Sei stanca, anche tuo figlio lo è.
Le energie sono basse, le emozioni alte.
A un certo punto si avvicina e inizia a dare calci.
Magari mentre sei sul divano, magari mentre cerchi solo un attimo di respiro.
Non è ‘cattiveria’.
È stanchezza, è sovraccarico, è fatica che esce così.
Ma spiazza.
E dentro di te arriva quel dubbio:
“Se seguo la disciplina dolce devo lasciarlo sfogare? Devo accogliere e basta?”
Ecco uno dei fraintendimenti più diffusi.
La disciplina dolce NON è lasciare fare tutto.
Non è permettere comportamenti che fanno male.
Non è assenza di limiti.
Non è dire sempre sì per evitare il conflitto.
La disciplina dolce è proteggere la relazione, includendo anche te.
Significa che puoi accogliere ciò che tuo figlio sta vivendo,
e allo stesso tempo fermare il comportamento.
Nel concreto?
Puoi avvicinarti, contenere il gesto, magari tenendo delicatamente le gambe o creando distanza, e dire:
“Vedo che sei molto stanco e agitato.
Ma non posso farti colpire, mi fai male.
Sono qui, ti aiuto.”
E restare.
Anche se si arrabbia di più.
Anche se piange.
Anche se prova ancora.
Perché in quel momento tuo figlio non ha bisogno di libertà senza confini.
Ha bisogno di un adulto che regge.
Che non si spaventa.
Che non si arrabbia.
Che non si ritira.
Ma che dice, con il corpo e con le parole:
“Ti vedo. E ti contengo.”
Proteggo + accolgo + tengo il limite
Fermare un calcio non è reprimere un’emozione.

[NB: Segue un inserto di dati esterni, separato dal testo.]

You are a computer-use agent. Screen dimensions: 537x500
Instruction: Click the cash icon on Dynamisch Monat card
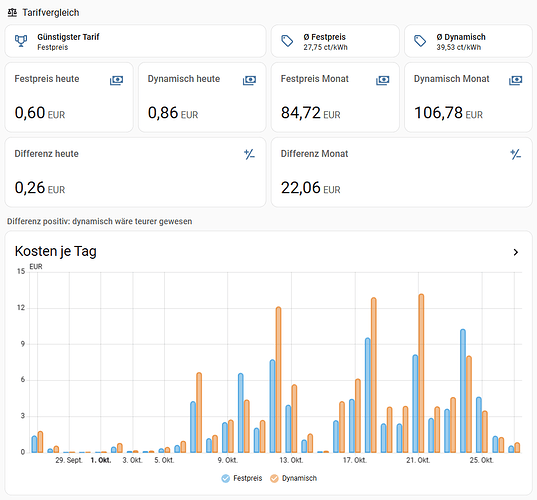coord(515,80)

È dare una forma sicura a quell’emozione.
Puoi anche aggiungere:
“Se hai bisogno di scaricare, possiamo farlo insieme in un altro modo.”
E offrire un cuscino, un abbraccio contenitivo, uno spazio più adatto.
Questo non sempre funziona, soprattutto nei momenti di forte disregolazione.
Perché la rabbia ha bisogno di uscire.
Ma non a qualsiasi costo.
Certo, è faticoso.
Perché la sera siamo più vulnerabili anche noi.
Perché tenere il limite quando siamo stanche richiede tantissime risorse.
E a volte non ci riusciremo così.
A volte ci irrigidiremo.
A volte reagiremo più duramente di quanto vorremmo.
E anche questo fa parte della relazione.
Donald Winnicott parlava di genitore sufficientemente buono:
non perfetto, ma capace di esserci davvero, di sbagliare e poi tornare, riparare, riconnettersi.
La disciplina dolce non è una performance, non è una tecnica perfetta.
È un modo di stare.
Porta con te questa frase:
non sei lì per evitare la tempesta,
sei lì per essere un porto sicuro mentre passa.